Coordenadora LGBT paulista conta ao Mix as ações para 2012


O Governo do Estado de São Paulo vai ter como uma de suas prioridades para 2012 na questão LGBT construir o novo Plano de Enfrentamento à Homofobia, além de eleger seu Conselho Estadual LGBT e intensificar o diálogo com os 645 municípios paulistas. É o que afirma ao Mix na entrevista a seguir a advogada Heloísa Gama Alves, titular da Coordenação de Políticas Públicas para a Diversidade Sexual de São Paulo.

Segundo Heloísa, há quase um ano à frente da Coordenação, o órgão da Secretaria de Justiça paulista vai continuar dando atenção especial ao segmento T, o que mais sofre com discriminação, e não tem o papel de interferir nas candidaturas de pessoas LGBT nas Eleições 2012, mesmo considerando o fato algo positivo. Confira:

É produtivo você fazer parte do GADVS (Grupo de Advogados da Diversidade Sexual) e do governo ao mesmo tempo?
Estou lá desde a fundação. Faz um ano e meio que existe, a gente criou em junho de 2010. Hoje eu me afastei um pouco, antes eu era mais ativa no GADVS. Mas eu ainda frequento as reuniões, claro que como gestora às vezes eu deixo de dar alguns pitacos até para não tirar a autonomia deles. É positiva a abertura que o grupo tem comigo, com certeza. Apesar de que bom diálogo eu tenho com todo mundo. A gente está aqui para isso, a Coordenação é um espaço de diálogo, a gente só faz a ponte entre sociedade civil e poder público, mas é um espaço para toda a sociedade civil. A gente procura não fazer distinção com ninguém.

2012 é ano eleitoral e o cotidiano do poder público se altera um pouco. Vai dar para fazer tudo o que vocês planejaram? Vocês já estão considerando isso?
É um ano um pouco mais complicado, por exemplo, na interlocução com os municípios, que é uma coisa muito importante para nós. Então desde que eu entrei aqui eu viajei bastante com a Deborah Malheiros (técnica da Coordenação). Procuramos ir a várias Paradas, demos várias palestras no interior, chegamos a dialogar com alguns prefeitos e prefeituras para ver a possibilidade de criação de divisões relacionadas à questão LGBT. Neste ano por ser de eleição é um ano mais complicado para nós termos essa interlocução, a gente vai procurar ter com a sociedade civil do interior, mas já dificulta um pouco o diálogo com o poder público, sem dúvida nenhuma. Conversamos com todos os municípios indistintamente de partido, isso é uma coisa bacana. Temos diálogo até com municípios que são administrados por pessoas de outro viés partidário, diferente do que o que está no governo do Estado. A gente não pode misturar a questão partidária, senão prejudicamos todos nós.

O Brasil já tem 96 pré-candidaturas LGBT para as Eleições.
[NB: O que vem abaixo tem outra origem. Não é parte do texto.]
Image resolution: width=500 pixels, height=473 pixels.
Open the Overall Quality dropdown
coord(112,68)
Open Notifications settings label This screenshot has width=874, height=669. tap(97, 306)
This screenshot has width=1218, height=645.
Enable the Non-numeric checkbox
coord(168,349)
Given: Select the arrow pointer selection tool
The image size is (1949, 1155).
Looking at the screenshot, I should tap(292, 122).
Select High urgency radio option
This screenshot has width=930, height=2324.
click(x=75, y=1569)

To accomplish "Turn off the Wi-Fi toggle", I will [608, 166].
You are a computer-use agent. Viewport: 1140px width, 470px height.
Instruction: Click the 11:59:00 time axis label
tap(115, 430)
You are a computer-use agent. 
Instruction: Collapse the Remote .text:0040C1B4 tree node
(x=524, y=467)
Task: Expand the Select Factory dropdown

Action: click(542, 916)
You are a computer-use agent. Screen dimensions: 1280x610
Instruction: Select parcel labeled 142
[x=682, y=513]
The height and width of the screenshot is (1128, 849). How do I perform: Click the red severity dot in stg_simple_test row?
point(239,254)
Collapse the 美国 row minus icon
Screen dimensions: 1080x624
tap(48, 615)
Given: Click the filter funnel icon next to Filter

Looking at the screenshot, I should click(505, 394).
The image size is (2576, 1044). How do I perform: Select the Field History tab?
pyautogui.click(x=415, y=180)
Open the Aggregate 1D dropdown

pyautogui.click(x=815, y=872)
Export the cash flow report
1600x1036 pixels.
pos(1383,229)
A Coordenação tem algum papel com os pré-candidatos aqui de São Paulo ou não?
Não, nós procuramos não nos envolver nessas questões de candidatura LGBT. Eu particularmente acho que é uma coisa extremamente positiva. Acho indiferente se a pessoa é lésbica, gay, acho importante a pessoa ter condições de nos representar bem no poder Legislativo, mas eu acho muito legal ver que tem mais gays, mais lésbicas, temos candidaturas de transexuais. Isso mostra que a gente está se empoderando dos nossos espaços.

Quando eu falei com você no ano passado você disse que a prioridade seria o segmento T. Continua sendo?
Não é que é prioridade, mas é que necessita de mais atenção, tem que se pensar mais. A prioridade é todo o segmento LGBT, mas nós procuramos sim nos preocupar em ter um diálogo com as outras secretarias e pensar o que nós podemos melhorar para diminuir essa vulnerabilidade da população T. Eu acho que a inclusão social, a questão educacional, a questão do mercado de trabalho são importantes e temos muito ainda o que avançar. Uma preocupação da Coordenação sempre foi pensar em políticas públicas mais inclusivas para as transexuais e travestis.

Teve um ponto bem positivo que foi a ocupação da estação da Sé do Metrô por um talk show sobre transexualidade e travestilidade. Foi o que vocês estavam esperando?
Foi, claro que quando a gente pensou a gente ficou um pouco receosos, mas foi positivo tanto para o Metrô quanto para a Secretaria da Justiça. Eu penso como coordenadora que visibilidade não pode mais ser aqui dentro, a gente sempre fez esses dias de visibilidade aqui no nosso Espaço da Cidadania e sempre as mesmas pessoas acabam vindo. Nós não conseguíamos atingir a população de uma maneira geral, transmitir a nossa mensagem de respeito, de promoção da cidadania para a população de modo geral, ficava restrito. A idéia de levar a visibilidade de travestis e transexuais para o Metrô foi justamente essa, de ampliar, de realmente promover a cidadania das travestis e das transexuais, aproveitando o momento de divulgação da nossa campanha junto com o Programa Estadual de DST/AIDS para as travestis. O Metrô foi muito parceiro, desde o primeiro momento. Meu primeiro contato com eles foi no final do ano, entre o Natal e Ano Novo, eu tive uma ótima acolhida por parte da direção. Eles foram extremamente parceiros, abraçaram a idéia, a distribuição dos cartazes, são 120 distribuídos em 58 estações, eles já disseram que querem continuar com essas campanhas e já se mostraram dispostos a realizar outras atividades comemorativas iguais.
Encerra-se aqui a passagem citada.